Jesús descubre que es el Hijo amado, que agrada al Padre, que Dios se complace en Él.
Igualmente nosotros,
queridos hermanos, solo en una interioridad cultivada con perseverancia podemos
experimentar cuánto nos ama Dios y cómo se complace en nosotros.
La oración
nos revela que la presencia de Dios es fuego que consume, ilumina y transforma.

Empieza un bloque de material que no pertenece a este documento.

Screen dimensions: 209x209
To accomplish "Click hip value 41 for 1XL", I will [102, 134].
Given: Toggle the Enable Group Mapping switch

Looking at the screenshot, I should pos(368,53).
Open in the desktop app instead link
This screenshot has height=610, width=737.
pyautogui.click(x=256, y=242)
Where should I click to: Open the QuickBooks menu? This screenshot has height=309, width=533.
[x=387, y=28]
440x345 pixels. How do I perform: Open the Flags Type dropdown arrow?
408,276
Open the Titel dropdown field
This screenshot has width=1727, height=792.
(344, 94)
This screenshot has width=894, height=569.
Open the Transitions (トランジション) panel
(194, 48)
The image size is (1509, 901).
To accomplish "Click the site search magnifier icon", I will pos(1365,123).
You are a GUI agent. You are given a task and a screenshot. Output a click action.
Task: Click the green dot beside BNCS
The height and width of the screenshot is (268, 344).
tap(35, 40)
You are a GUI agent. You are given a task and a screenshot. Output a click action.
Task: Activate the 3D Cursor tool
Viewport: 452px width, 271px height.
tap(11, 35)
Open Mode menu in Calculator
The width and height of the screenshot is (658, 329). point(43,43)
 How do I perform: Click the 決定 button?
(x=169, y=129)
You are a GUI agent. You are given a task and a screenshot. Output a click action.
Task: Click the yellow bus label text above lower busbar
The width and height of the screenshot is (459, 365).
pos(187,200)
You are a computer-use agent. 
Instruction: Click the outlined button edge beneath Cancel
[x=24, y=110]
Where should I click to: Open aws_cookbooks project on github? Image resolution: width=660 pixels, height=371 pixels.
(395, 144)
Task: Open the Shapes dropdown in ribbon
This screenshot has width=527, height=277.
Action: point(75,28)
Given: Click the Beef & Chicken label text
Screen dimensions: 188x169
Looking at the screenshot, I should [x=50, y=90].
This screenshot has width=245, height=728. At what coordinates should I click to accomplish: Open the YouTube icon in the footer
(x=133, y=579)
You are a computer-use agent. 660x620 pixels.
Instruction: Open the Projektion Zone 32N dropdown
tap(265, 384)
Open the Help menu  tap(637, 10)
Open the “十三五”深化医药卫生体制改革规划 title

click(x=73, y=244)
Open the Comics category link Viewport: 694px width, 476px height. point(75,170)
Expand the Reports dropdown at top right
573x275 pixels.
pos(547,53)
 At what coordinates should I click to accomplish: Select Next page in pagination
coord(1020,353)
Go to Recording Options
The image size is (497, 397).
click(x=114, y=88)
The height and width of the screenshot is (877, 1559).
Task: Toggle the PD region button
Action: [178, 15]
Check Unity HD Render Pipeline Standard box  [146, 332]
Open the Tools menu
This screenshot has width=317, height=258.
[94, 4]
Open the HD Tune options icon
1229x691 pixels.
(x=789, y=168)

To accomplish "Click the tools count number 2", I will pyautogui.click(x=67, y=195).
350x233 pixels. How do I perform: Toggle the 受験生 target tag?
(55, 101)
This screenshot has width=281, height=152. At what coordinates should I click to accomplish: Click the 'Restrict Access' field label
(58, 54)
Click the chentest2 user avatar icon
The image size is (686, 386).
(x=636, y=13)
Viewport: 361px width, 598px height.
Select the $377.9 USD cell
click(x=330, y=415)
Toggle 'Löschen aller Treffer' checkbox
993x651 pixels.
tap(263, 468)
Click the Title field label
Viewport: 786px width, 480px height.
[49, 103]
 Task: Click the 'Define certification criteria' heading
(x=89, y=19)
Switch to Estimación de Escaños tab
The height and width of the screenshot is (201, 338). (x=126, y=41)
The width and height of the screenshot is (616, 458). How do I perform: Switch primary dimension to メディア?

El Espíritu Santo es el fuego que nos habita, no el aburrimiento, la
mediocridad, el temor o el pecado que tantas veces nos abruman como pesadas
cargas.
¡El Espíritu
es el fuego que nos debería devorar al comienzo de este nuevo año, la llama de
la presencia de Dios en nuestros corazones!
Renacer
La mayoría
recibimos el bautismo siendo niños, cuando nuestros padres, consciente o
inconscientemente, quisieron transmitirnos su amor por Dios desde nuestros
primeros días.
Lamentablemente,
aunque la realidad teológica permanece en nosotros, la experiencia física sensible
quedó en el pasado y no siempre somos conscientes de la transformación profunda
que ocurrió en nuestro ser.
El bautismo
nos ha hecho hijos de Dios, ciudadanos del cielo junto a los santos, personas
libres para amar.
Hijos de Dios Podemos
aspirar a grandes logros terrenales, pero nunca podremos ser algo más grande
que hijos de Dios… ¡y ya lo somos desde el bautismo!
Conciudadanos
del cielo. Somos parte de la Iglesia, el gran proyecto
de Dios, formada no solo por nosotros, pecadores, sino por grandes testigos de
la fe. Y estamos orgullosos de poder invocar la fe del apóstol Pedro, el
discernimiento de San Ignacio, el espíritu misionero de San Francisco Javier, o
la paz de San Francisco de Asís, entre tantos otros grandes santos.
Libres para
amar.
Cristo nos ha liberado de la trampa del pecado, de las tinieblas, de la gran
decepción de los orígenes, y con su amor y su gracia podemos aprender a amar
como Él ama.
Al retomar nuestra vida cotidiana esta semana en el trabajo, los estudios y nuestras ocupaciones, hagámoslo conscientes de que llevamos en nuestro corazón la semilla de la presencia divina, llamada a dar en el mundo frutos de santidad, justicia, amor y paz. Que así sea.